No, a callable (just like in 2.4's sort).


>> That would be max(seq, key=len) in my proposal.
> 
> Ahh, it's the function used to get the keys.  What about 'getkey'
> as a name?

See my comments to Bengt on this thread.  Summarizing: 2.4 is in
pre-alpha, therefore suggestions to change it will be quite
appropriate on python-dev.  The name and semantics of such an
optional argument must of course be the same as whatever ends up
being accepted for lists' sort method (currently, it's key=).


> I looked through the back thread but didn't see your function
> definition.  Is it backwards compatible to the existing max
> function?... You know, I never realized how strange max was
> in the first place, so that
>  max(1, 2)
> and
>  max( (1, 2) )
> are both valid.  It must assume that if there's only one argument
> then the latter form is appropriate.  Then your form must say

Yes:

>>> max(23)
Traceback (most recent call last):
  File "<stdin>", line 1, in ?
TypeError: iteration over non-sequence


> that if there's only one non-keyword argument then it's of
> the form
> 
>   max(seq, **args)
> 
> But
>   max(a, b, key=len)
> seems reasonable as well.  Then again, so does
>   max(seq, len)

max(seq, len) must of course remain compatible with today.  Keyword
arguments are handled separately (in built-in functions).

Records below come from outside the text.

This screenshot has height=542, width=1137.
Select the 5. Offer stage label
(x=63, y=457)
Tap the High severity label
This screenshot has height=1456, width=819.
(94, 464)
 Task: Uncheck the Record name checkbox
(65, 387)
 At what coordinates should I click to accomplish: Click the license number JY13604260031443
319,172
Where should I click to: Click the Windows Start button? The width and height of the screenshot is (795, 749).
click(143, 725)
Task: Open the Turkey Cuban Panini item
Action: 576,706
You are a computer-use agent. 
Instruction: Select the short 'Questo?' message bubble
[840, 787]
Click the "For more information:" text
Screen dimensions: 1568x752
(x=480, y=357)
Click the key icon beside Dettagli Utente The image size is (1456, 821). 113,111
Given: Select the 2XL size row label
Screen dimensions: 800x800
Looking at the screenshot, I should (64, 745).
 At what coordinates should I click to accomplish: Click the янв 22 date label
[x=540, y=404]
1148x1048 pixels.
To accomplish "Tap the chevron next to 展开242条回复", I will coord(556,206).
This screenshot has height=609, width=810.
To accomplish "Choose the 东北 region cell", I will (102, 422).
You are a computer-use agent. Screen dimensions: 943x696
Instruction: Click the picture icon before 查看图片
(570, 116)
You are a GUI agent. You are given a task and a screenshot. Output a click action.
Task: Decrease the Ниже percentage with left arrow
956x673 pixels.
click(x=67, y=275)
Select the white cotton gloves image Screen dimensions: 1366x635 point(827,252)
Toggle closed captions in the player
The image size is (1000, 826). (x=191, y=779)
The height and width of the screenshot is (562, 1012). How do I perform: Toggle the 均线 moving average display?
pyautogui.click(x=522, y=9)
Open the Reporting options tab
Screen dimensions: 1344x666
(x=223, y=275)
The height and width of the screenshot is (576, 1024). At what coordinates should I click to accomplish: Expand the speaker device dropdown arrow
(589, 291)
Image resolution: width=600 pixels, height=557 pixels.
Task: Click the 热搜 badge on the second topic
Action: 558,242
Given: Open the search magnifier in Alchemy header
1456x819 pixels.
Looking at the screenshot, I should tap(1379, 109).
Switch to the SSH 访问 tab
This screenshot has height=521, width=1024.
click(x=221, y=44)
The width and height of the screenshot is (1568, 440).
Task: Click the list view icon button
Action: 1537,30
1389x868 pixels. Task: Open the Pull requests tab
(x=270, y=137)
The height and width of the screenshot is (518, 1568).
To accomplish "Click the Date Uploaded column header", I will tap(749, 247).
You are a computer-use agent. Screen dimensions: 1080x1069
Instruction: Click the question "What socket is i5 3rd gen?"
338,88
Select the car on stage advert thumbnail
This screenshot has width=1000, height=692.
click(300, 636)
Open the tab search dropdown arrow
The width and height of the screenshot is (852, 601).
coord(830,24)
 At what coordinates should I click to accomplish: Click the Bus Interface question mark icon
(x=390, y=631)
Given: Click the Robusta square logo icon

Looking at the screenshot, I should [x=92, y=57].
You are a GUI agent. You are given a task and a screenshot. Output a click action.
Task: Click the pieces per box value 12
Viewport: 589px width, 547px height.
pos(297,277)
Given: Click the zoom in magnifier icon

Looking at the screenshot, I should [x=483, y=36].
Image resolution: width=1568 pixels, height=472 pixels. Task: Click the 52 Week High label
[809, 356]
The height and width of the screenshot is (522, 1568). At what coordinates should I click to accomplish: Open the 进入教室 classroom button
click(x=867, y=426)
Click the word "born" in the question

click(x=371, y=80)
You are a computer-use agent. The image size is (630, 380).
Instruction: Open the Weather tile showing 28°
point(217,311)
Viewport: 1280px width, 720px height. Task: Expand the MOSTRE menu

>> a perfectly natural extension, it seems to me.  I've found such total and
>> extreme opposition to this perfectly natural extension in private
>> correspondence about it with another Python committer that I've so far
>> delayed proposing it on python-dev -- for reasons that escape me it would
>> appear to be highly controversial rather than perfectly obvious.
> 
> My guess is that reaction is based on the need to have both forms
>  max(a, b)
> and
>  max(seq)
> and allow a key function to be passed in, and make it feel
> natural without running into problems when the two might be
> mixed up.

Interestingly enough, this objection wasn't raised.  If it were,
then it would easily be squashed by analogy with somelist.sort:
somelist.sort(foo) must mean to use foo as the comparator func,
for backwards compatibility, so that one MUST give the argument
name, somelist.sort(key=foo), to use a key-extracting func instead.


>> even though
>> the tasks handled by the standard library are heavily slanted
>> to string and text processing, networking &c, and (of course)
>> "pure infrastructure", rather than typical application tasks.
> 
> Yeah, I worry about that bias error when I do my analysis.
> I really should also scan some of the other (proprietary) code
> bases I have access to, but then it leads to claims of being
> irreproducible.  Besides, despite being a scientific programmer,
> I mostly do "string and text processing, networking &c."

A corpus of freely available code from the Vaults of Parnassus
might make for a useful resource for such tasks.